EXERCISE PROMPT
Rewrite the rows that open with the line containing "Click the upvote arrow on Johngat47's reply" and close with the line containing "pos(746,151)", replacing "dropdown" with "menu" and keeping everything else the same. Leave the pictures out of your answer.

THE RECORDS
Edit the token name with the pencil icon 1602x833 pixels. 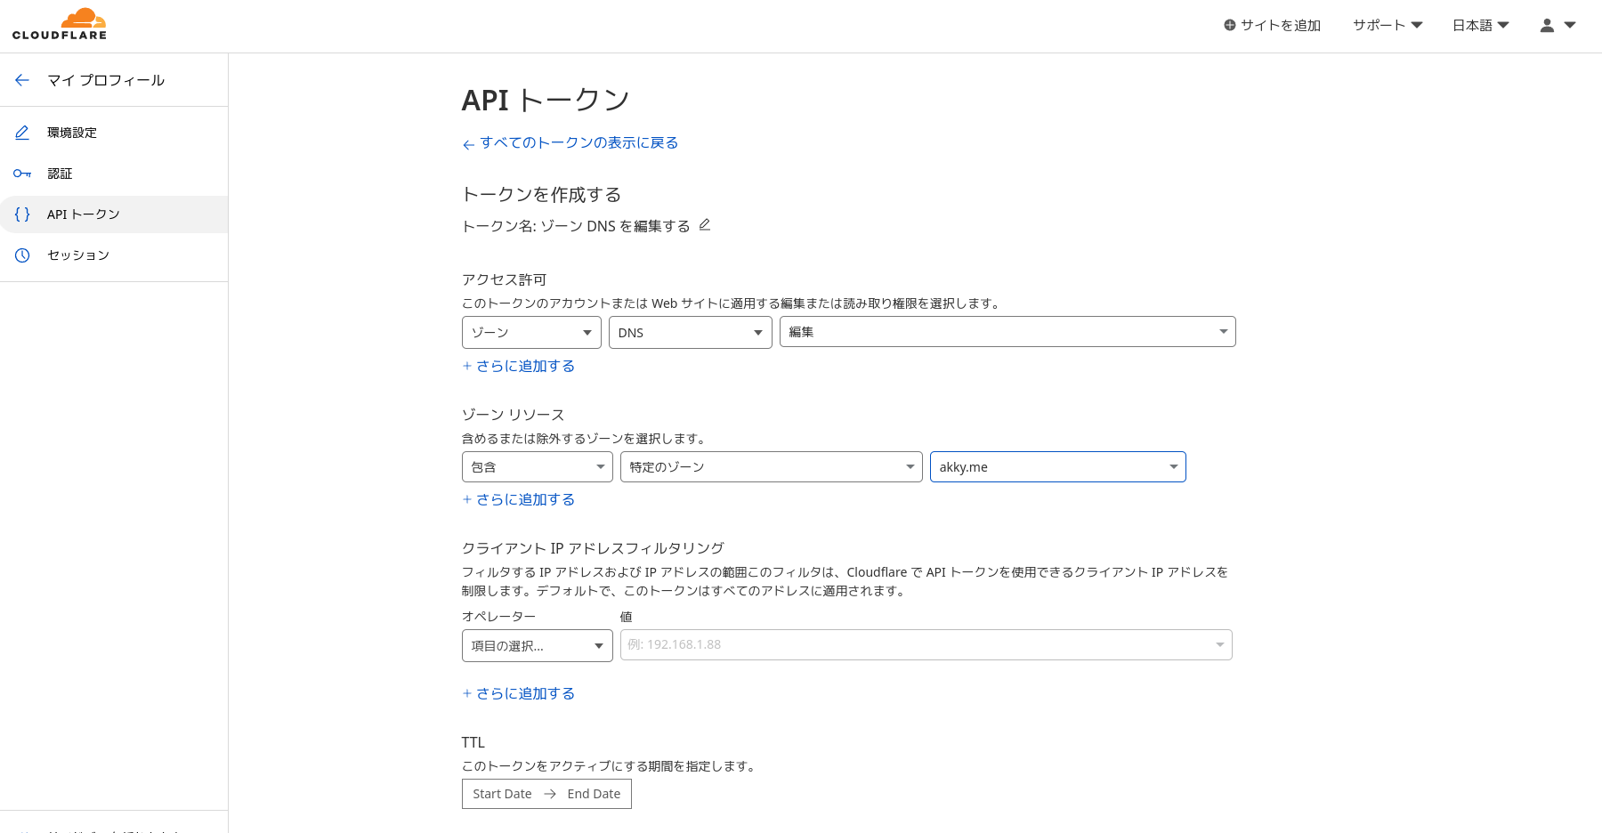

* * *

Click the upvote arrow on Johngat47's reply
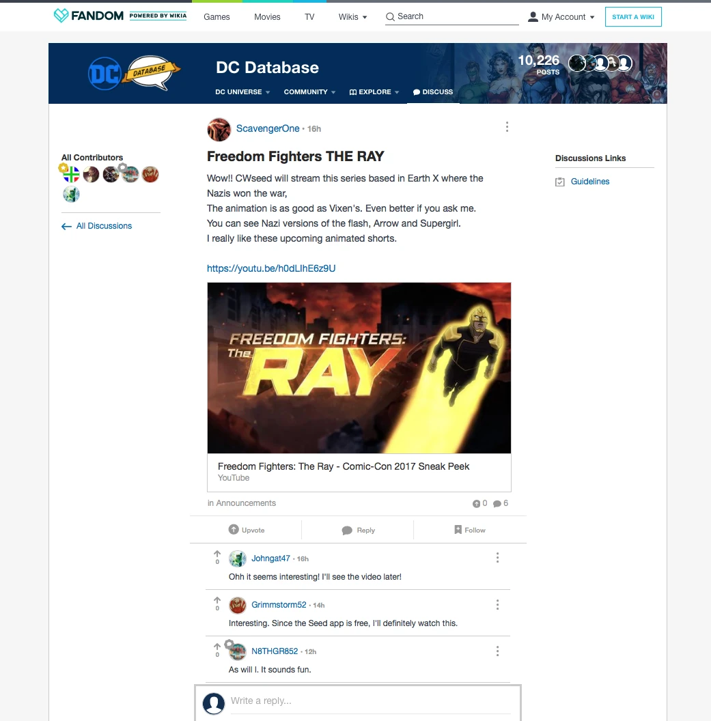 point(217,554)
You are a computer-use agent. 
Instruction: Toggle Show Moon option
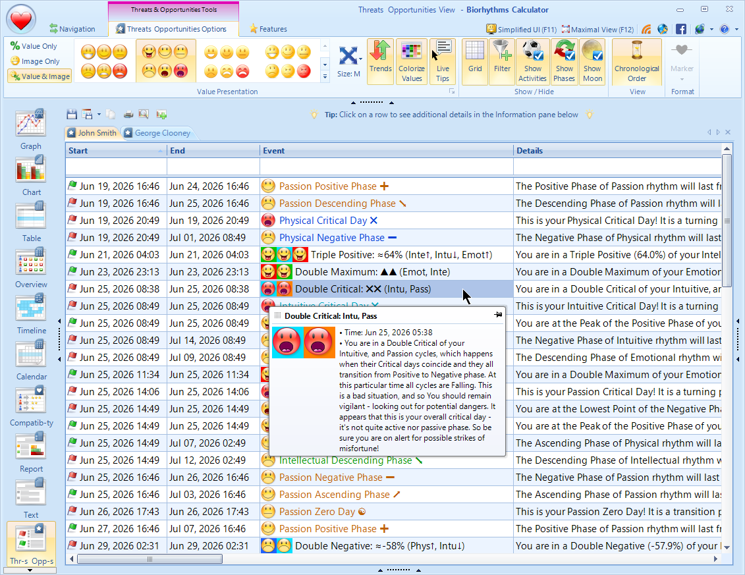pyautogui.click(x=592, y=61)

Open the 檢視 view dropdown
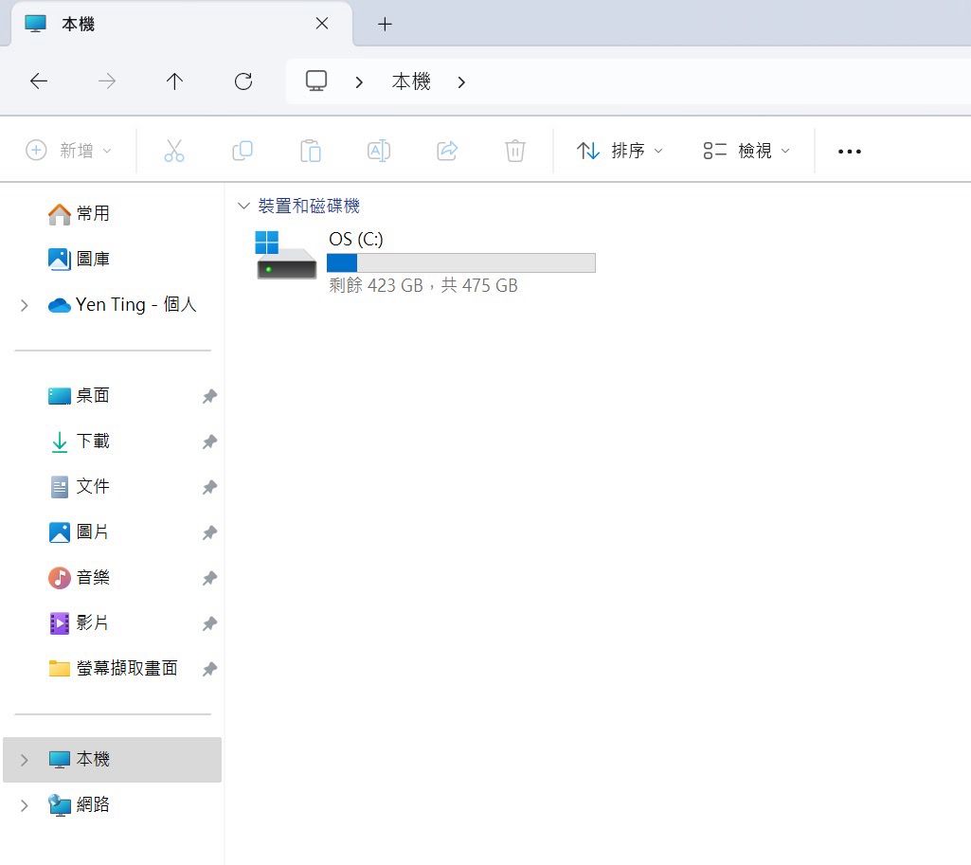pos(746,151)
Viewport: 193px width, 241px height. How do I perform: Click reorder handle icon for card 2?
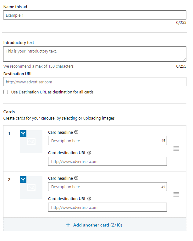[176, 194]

SOLUTION
Click the upvote arrow on Johngat47's reply
 point(217,554)
You are a computer-use agent. 
Instruction: Toggle Show Moon option
pyautogui.click(x=592, y=61)

Open the 檢視 view menu
pos(746,151)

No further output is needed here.